Now the real fun begins: the stealing. Specifically, of seedpods, for the purpose of public beautification.
Like a millennial hippie Johnny Appleseed, I save up the poppy seeds and then spread them around the city come fall. In this way, I join the proud ranks of city seed scatterers, including the internet-famous wildflower spreaders Shalaco and Phoenix, who fill a cheese shaker with native seeds that they sprinkle into empty tree wells and bare patches all over the Bay.
Starting in late May, as the poppy petals drop, a pointy, almost vulgar pod emerges, surrounded by a pink skirt. Over time, the pod grows pointy and hard, filling up with tiny seeds. Right now, all over the city, the green seedpods are growing long and heavy, bending poppy stems with their weight.

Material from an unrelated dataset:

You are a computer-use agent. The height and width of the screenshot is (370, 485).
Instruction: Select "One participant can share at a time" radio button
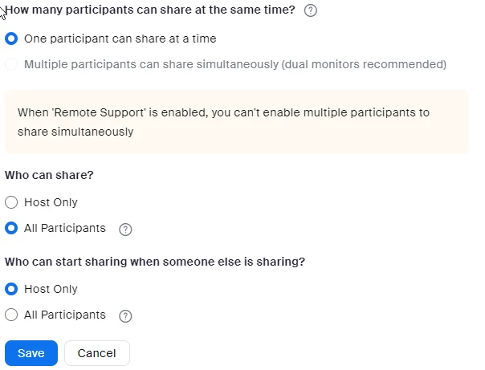(x=11, y=39)
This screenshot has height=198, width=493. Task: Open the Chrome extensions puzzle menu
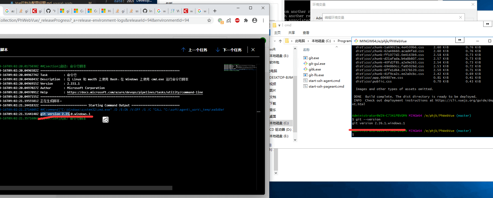(x=246, y=20)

This is a waiting game. If you pick poppy pods when they are green, the seeds may not be fully ripe yet. Grab ’em as soon as they turn light brown. If left on the stem, they will brown deeply and dry out, eventually splitting from the top and bursting open.
I like to snatch them as soon as their green gets flecked with gray. I line the pods up in a tray under my kitchen window and cover them with an oil splatter guard. As the sun dries them out over the next month or so, an orchestra of sound bursts from the pods as they pop open and reveal the goods.
Now, before you call the cops on me, let me clarify a few things: First, despite what you (and I) may have grown up hearing, it’s not illegal to pick California poppies just because they are the state flower. That’s not a thing. In fact, the California Department of Fish and Wildlife has an entire page on its website devoted to debunking this myth.
However, picking any flower parts that don’t belong to you is illegal, so stealing seedpods from poppies growing on public land, or any private land that isn’t yours, is technically a no-go. So, I can’t suggest that you go around the city gathering poppy pods from medians and sidewalk cracks. But I can say I plan to go on a poppy treasure hunt this weekend.